[Opening Data provided section]

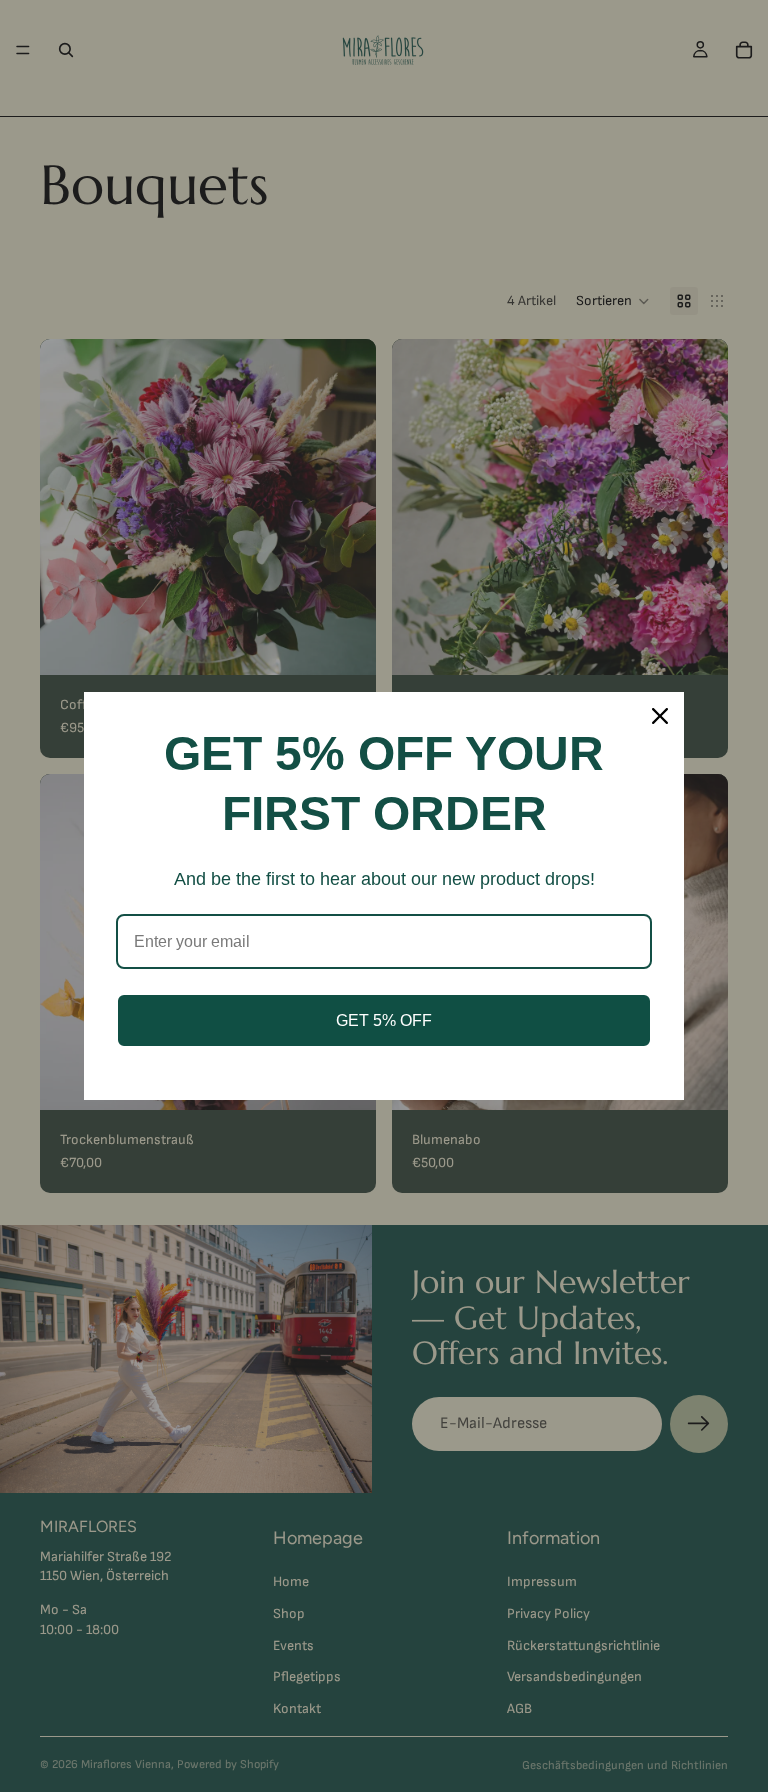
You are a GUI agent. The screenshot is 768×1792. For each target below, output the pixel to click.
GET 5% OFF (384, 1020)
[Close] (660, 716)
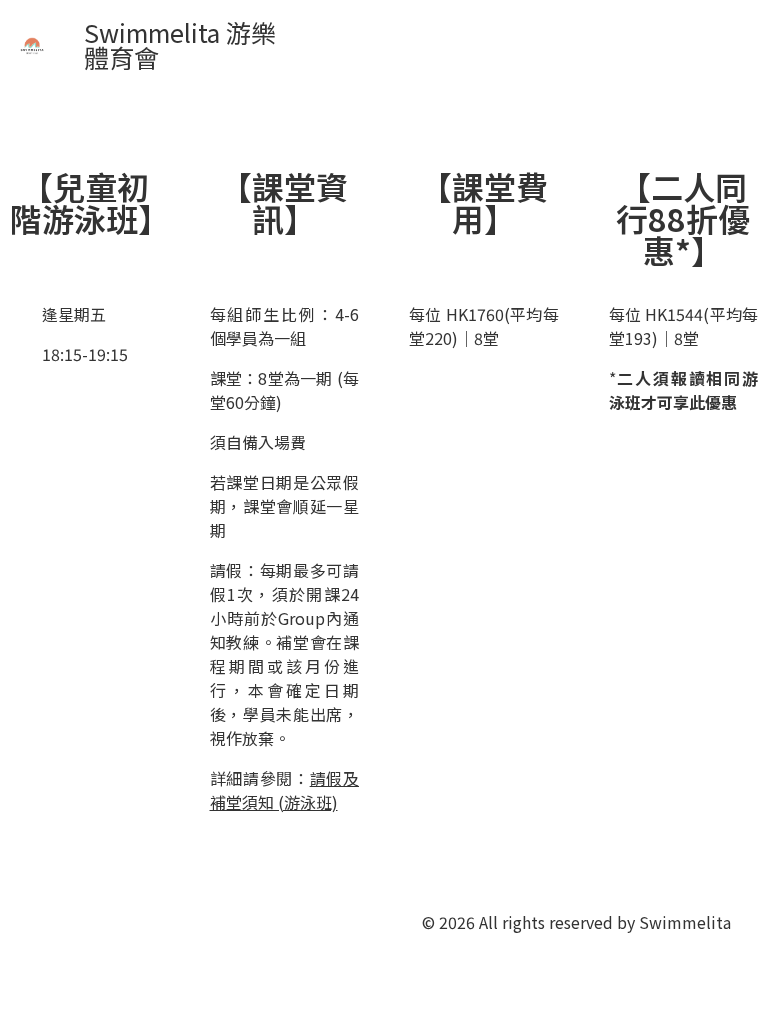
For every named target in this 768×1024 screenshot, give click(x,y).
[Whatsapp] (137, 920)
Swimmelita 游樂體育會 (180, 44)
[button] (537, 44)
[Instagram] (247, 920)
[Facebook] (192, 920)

[Closing Data provided section]
[Opening Data provided section]

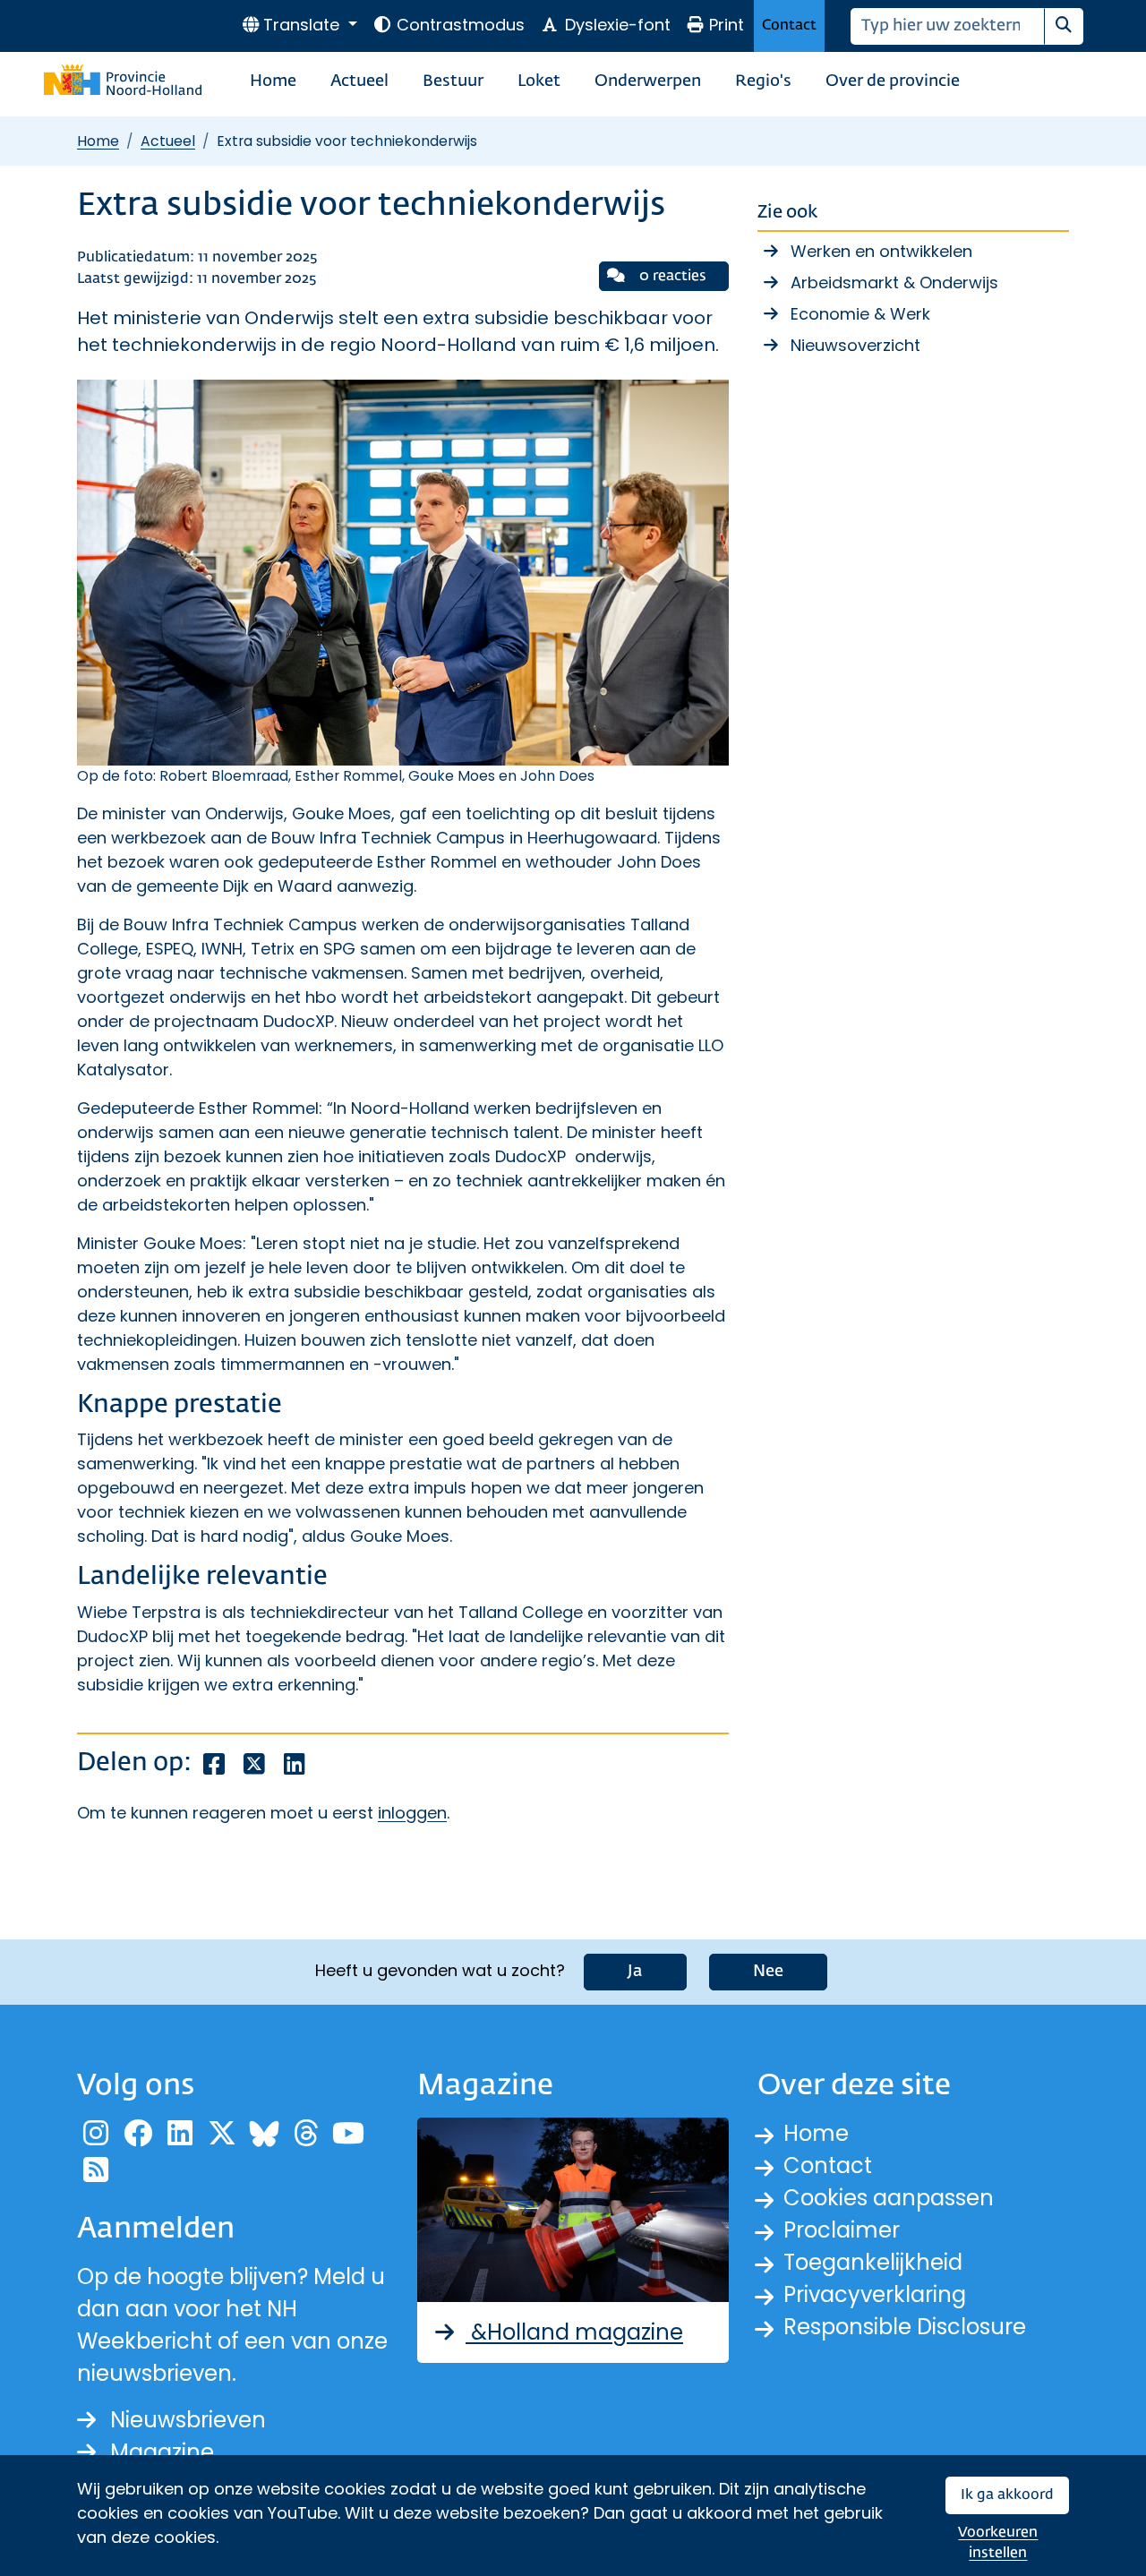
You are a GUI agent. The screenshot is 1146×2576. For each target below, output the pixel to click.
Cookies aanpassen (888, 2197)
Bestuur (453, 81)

[Closing Data provided section]

> Work request: In the listing above, find the line with "GET 5% OFF (384, 1020)" and output it and every line after it up to and including the line with "[Facebook] (192, 920)", exactly, minus the pictures.

> Completed task:
GET 5% OFF (384, 1020)
[Close] (660, 716)
For every named target in this 768×1024 screenshot, give click(x,y).
[Whatsapp] (137, 920)
Swimmelita 游樂體育會 (180, 44)
[button] (537, 44)
[Instagram] (247, 920)
[Facebook] (192, 920)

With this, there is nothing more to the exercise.